If a patient has signed Advance Care Directive (ACD) and wants no invasive treatment, but the person listed as the substitute decision-maker wants the patient to receive invasive treatment, what is the right approach? To treat to not to treat?
If the ACD is current and valid and the substitute decision-maker does not need to be engaged, the ACD would apply. Suggest you do obtain your hospital, employer or MIPS advice.
How does NDIS impact catastrophic claims payouts?
Ndis – What you need to know about compensation
- What is compensation?
- What compensation is relevant to the NDIA?
- Why is compensation relevant to the NDIA?
- What do you need to tell us, give us, and why?
Could you please share some information on cases where damages awarded are greater than MDO cover? How common is this, and how does it usually end?

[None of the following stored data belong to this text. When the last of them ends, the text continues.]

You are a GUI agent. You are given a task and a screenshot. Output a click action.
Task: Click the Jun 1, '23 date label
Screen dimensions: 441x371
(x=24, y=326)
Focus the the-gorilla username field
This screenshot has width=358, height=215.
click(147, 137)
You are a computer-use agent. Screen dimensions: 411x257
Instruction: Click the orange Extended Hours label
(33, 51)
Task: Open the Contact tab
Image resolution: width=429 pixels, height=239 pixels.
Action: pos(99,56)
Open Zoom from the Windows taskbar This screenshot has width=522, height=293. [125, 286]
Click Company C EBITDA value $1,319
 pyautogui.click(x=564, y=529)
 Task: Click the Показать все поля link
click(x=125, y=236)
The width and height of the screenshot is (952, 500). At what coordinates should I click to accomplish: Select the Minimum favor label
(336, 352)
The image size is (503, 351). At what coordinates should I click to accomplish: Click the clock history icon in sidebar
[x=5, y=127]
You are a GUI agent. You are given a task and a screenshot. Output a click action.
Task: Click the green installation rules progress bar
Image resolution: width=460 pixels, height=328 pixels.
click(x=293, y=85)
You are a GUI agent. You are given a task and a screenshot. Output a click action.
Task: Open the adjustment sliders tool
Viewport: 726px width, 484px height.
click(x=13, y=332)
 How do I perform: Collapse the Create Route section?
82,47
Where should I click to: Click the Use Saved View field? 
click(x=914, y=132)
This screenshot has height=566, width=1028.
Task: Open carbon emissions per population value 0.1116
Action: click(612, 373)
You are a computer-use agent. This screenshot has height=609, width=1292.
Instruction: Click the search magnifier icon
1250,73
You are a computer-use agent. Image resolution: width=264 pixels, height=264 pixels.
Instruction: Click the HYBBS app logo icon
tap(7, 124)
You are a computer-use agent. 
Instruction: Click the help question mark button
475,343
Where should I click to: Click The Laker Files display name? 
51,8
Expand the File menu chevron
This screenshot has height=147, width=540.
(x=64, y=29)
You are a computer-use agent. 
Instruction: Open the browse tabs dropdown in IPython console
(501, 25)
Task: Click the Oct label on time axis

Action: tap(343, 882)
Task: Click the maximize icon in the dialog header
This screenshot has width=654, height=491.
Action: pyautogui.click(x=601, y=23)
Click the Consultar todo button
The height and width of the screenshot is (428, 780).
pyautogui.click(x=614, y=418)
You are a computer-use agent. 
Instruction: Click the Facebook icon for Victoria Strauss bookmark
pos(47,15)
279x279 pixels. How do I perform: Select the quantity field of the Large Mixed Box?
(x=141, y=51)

Policies in Australia typically provide $20 million covers, as indeed does MIPS. However, different policies apply different sub-limits to non-civil claims – meaning that specific cover will vary between policies. There has not been a MIPS case where the damages awarded plus legal costs have come anywhere near $20M. One of the most expensive medical indemnity cases in Australia was the Simson V Dr Diamond case in NSW, originally $14.2M reduced by $3.2m on appeal in the early 2000s, which partly resulted in the medical indemnity insurance crisis, a range of tort reform and changes to medical indemnity insurance.
Could surgical assistants be involved in liability?
They are likely to be named in proceedings as they were involved in the surgery. The exact circumstances of involvement, level of supervision, etc., would need to investigated to determine if and what contribution might apply to the surgical assistant. Please ensure your current member classification will indemnify you for such practice.
If a doctor is a full-time permanent employee of the public hospital in QLD and treats a private patient in a public hospital, in case of any issue, is the doctor also liable, or just the hospital is liable?
This will depend on the employment agreement in place between the hospital and the practitioner, which should clearly spell out indemnity and other rights and obligations in the event of a private patient being treated.
What is the current maximum threshold for all "damages" in eg Victoria?
Damages for non economic loss (general damages/pain & suffering /compensation) are only recoverable where a plaintiff has sustained a significant injury” (not applicable to sexual offences). In injury other than psychiatric injury, the impairment must be more than 5%, and for psychiatric injury, 10%. Experts must assess impairment as permanent. The cap is indexed annually and is currently in the order of $620,000. The big ticket items are economic loss, loss of earning capacity, attendant care (plus interest and super). In catastrophic cases, these can be very substantial, and in theory, there is no cap for them. Still, the assessments must be substantiated by detailed medical and other expert evidence and agreed by the parties or determined by the court.
Is it fair to state that most claims are successful when both court rulings and out of court settlements are taken into account?
That is a fair comment. However, for the most part, plaintiff solicitor firms are diligent in what cases they will take on. Those firms that provide a no win no fee model carefully triage out those cases that “have no legs”. Many claims are settled at conferences, at mediation and the door of the court. Many are settled with effectively no settlement on the basis that both side “bear costs and walk away”. It is rare for cases to go to trial and judgment.